If you try to use a variable that is “inside” a data.frame you get an error:

Ridge Error: object ‘Ridge’ not found

One way around this is to use attach() to “open” the data.frame and allow the separate variables to be found in the search path. Once you have attached an object its contents appear when you use the search() command and can be used without needing the $ syntax.

Type search() to see the current search path (this is an example):

search() [1] ".GlobalEnv" "tools:RGUI" "package:stats" [4] "package:graphics" "package:grDevices" "package:utils" [7] "package:datasets" "package:methods" "Autoloads" [10] "package:base"

Use attach() to open the data object you want:

attach(rf2)

The rf2 object now appears in the search path:

search() [1] ".GlobalEnv" "rf2" "tools:RGUI" [4] "package:stats" "package:graphics" "package:grDevices" [7] "package:utils" "package:datasets" "package:methods" [10] "Autoloads" "package:base"

Now you can use the variables within rf2 in your t-test:

t.test(Ridge, Furrow) Welch Two Sample t-test data: Ridge and Furrow t = -2.7584, df = 8.733, p-value = 0.02279

Note that R presents the names exactly as you typed them.

You should use detach() after you are done. This removes the item from the search() path.
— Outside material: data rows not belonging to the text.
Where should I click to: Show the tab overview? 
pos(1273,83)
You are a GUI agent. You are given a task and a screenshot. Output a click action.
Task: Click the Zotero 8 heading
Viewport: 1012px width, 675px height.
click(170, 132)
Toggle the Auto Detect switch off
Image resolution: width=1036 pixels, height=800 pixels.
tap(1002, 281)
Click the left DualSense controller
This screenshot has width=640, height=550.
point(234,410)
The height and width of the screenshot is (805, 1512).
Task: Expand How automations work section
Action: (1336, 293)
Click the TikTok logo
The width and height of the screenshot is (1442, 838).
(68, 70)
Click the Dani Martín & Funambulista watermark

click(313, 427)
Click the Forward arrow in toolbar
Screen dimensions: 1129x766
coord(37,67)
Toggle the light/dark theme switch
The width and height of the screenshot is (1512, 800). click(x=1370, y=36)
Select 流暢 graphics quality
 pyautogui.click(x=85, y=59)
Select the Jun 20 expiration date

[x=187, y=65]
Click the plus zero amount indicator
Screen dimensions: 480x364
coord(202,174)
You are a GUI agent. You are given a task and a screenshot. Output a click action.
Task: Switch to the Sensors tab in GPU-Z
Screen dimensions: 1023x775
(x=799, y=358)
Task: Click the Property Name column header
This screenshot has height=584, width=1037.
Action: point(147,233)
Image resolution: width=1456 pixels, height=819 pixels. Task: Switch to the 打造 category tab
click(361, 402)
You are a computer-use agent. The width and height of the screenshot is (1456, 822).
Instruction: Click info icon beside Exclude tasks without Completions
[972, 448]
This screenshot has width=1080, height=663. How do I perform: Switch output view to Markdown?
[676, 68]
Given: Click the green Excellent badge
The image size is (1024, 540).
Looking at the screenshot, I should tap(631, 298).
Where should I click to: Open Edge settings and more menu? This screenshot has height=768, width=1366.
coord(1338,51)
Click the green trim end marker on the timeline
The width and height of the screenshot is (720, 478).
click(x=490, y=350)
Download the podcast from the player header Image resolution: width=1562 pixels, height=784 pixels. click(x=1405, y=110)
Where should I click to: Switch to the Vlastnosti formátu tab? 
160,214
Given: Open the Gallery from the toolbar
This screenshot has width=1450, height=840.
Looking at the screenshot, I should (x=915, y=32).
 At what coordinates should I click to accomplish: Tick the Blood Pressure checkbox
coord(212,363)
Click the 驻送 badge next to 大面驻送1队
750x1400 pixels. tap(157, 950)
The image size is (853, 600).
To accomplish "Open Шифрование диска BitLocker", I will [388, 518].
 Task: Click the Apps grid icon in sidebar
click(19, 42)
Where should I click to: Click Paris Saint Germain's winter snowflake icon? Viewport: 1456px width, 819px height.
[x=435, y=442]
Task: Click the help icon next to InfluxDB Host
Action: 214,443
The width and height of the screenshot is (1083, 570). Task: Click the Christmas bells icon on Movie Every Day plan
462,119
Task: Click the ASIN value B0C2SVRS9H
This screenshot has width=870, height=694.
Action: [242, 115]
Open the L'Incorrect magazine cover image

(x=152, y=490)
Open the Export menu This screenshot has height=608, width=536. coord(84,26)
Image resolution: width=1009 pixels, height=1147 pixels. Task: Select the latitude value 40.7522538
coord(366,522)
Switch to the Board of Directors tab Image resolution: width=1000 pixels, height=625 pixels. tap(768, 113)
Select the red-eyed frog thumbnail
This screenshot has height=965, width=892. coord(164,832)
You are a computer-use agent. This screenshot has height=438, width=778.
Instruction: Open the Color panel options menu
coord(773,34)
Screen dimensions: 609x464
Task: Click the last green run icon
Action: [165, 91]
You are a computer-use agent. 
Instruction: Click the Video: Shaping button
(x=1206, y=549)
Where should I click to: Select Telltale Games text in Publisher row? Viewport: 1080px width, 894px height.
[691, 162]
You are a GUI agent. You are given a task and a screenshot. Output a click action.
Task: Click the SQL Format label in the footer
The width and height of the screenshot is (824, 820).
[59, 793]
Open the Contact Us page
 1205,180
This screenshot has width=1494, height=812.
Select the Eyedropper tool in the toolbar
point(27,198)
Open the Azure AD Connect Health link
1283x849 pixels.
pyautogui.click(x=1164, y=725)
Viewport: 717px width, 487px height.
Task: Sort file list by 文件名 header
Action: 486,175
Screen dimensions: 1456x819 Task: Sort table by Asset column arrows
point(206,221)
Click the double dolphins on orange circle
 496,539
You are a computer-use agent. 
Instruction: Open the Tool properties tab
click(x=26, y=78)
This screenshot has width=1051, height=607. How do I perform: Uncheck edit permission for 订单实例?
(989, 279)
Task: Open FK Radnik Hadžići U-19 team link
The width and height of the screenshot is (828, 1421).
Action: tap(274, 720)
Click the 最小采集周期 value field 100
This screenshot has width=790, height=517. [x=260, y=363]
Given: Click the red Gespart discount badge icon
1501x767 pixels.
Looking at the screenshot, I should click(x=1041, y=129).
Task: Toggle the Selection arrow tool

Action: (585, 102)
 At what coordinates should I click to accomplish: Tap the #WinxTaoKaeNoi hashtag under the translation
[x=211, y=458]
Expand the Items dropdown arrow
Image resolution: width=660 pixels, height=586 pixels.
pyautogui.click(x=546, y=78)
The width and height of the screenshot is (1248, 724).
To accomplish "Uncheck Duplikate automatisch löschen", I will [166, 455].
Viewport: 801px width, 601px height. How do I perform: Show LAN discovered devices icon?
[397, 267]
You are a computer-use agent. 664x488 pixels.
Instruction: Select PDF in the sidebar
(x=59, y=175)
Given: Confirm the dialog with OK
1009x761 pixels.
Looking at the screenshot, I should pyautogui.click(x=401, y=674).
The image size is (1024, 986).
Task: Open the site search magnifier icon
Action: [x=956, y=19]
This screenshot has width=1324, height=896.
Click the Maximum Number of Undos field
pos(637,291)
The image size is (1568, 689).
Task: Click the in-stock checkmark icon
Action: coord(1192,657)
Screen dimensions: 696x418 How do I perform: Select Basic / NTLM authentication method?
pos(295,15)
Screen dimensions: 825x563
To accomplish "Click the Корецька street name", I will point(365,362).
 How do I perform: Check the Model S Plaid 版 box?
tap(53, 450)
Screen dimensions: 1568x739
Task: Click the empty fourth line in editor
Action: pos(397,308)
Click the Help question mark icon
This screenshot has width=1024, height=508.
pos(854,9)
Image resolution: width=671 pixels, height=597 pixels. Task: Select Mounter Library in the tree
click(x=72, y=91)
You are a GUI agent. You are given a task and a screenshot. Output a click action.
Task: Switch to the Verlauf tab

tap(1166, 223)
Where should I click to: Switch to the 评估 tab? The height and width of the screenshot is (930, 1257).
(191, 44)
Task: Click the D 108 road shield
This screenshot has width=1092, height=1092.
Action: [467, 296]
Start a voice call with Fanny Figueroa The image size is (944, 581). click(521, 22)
You can get confusion if you have data objects with the same name as those contained within data.frames.

detach(rf2)

The attach() command will not overwrite any data objects, but if you open a data.frame and it contains items with the same names as existing objects, the attach()ed ones mask the others until you use detach().

#### Use with()

The attach() command is useful but you do need to be careful to use detach() after you are done. An alternative approach is to use the with() command, which acts like attach() but only for the duration of one command line.

with(data.name, ...)

So, you give the command the name of the data object you want to “open”, followed by the command you want to execute. In that command you can give the variable names as they are and don’t need the $ syntax.

with(rf2, t.test(Ridge, Furrow, var.equal = TRUE)

In the example the variance is considered equal.

So, you don’t have to use detach() afterwards.

### Recording format

If your data are in scientific recording format, then you’ll have the data in a different form from that shown previously (sample format). You will have response variables and predictor variables. For a t-test you will have one response and one predictor e.g.

rf1 count area 1 4 Ridge 2 3 Ridge 3 5 Ridge 4 6 Ridge 5 8 Ridge 6 6 Ridge 7 5 Ridge 8 7 Ridge 9 9 Furrow 10 8 Furrow 11 10 Furrow 12 6 Furrow 13 7 Furrow

This layout is more flexible than sample format but you need a slightly different way to specify the variables in your t-test. Essentially you give a formula of form: y ~ x where y is the response (count) and x is the predictor (area). You can also give the name of the enclosing data object.

t.test(count ~ area, data = rf1) Welch Two Sample t-test data: count by area t = 2.7584, df = 8.733, p-value = 0.02279

Note that R presents the names of the variables as they appear in the enclosing data object.

The formula syntax is very powerful and is used in many statistical and graphical commands. You can extend the formula for more complicated scenarios, such as analysis of variance and multiple regression.